The rise of income inequality and what it means for your career

One of the most important (though maybe regrettable) long-term trends effecting the outlook of many careers is the rise in income inequality. In countries such as the United States and the United Kingdom, the difference in earnings between the best and worst paid has risen sharply for the last few decades, with the top earners taking a higher and higher proportion of total income. From the early 1900s to the 1970s, income inequality gradually decreased. However, in Anglo-Saxon countries it began to rise again from the late 1970s. The rise was sharpest in the United States, where the income share of the top decile of earners rose from 33% to 48% in forty years, while the share of the top percentile rose from 8% to 17%.1 In Japan and the rest of Western Europe on the other hand, inequality was either steady or rose much more gradually.

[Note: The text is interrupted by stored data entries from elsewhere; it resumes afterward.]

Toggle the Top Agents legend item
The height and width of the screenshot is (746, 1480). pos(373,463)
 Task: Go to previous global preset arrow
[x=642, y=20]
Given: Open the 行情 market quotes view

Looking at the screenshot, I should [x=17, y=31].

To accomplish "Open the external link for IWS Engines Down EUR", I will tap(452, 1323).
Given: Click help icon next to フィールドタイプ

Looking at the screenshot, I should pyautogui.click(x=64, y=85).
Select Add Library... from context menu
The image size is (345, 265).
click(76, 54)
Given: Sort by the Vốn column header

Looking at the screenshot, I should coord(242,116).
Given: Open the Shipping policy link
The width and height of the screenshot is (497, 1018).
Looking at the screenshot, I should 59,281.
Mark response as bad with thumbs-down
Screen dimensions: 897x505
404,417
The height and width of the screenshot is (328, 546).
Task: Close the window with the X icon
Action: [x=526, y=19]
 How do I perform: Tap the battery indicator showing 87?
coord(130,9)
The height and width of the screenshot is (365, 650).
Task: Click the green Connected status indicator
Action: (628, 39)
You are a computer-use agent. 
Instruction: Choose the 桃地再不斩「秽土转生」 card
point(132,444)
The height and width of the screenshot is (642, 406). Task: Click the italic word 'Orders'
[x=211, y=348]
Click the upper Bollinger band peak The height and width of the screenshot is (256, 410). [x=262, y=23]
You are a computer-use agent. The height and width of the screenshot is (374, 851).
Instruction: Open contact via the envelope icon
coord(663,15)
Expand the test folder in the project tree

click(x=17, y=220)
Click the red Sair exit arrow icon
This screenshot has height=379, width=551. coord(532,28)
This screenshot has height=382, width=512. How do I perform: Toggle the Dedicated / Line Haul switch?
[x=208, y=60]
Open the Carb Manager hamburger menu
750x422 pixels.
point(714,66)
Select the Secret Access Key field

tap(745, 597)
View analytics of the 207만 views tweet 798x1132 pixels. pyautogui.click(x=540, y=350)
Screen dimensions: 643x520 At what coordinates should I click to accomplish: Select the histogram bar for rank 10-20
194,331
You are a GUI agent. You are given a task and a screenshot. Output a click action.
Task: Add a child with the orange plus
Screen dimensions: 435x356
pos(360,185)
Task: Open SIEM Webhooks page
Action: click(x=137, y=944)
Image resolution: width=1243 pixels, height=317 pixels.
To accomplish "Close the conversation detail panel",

Increasing income inequality means a better outlook for many high-earning careers. It may also reflect trends in which skills are most in-demand and useful as technology changes, making it important to understand if you want good career capital in the future. Finally, it may mean the financial rewards of being at the top of a profession (compared to the middle) are increasing, and this means the importance of personal fit is increasing.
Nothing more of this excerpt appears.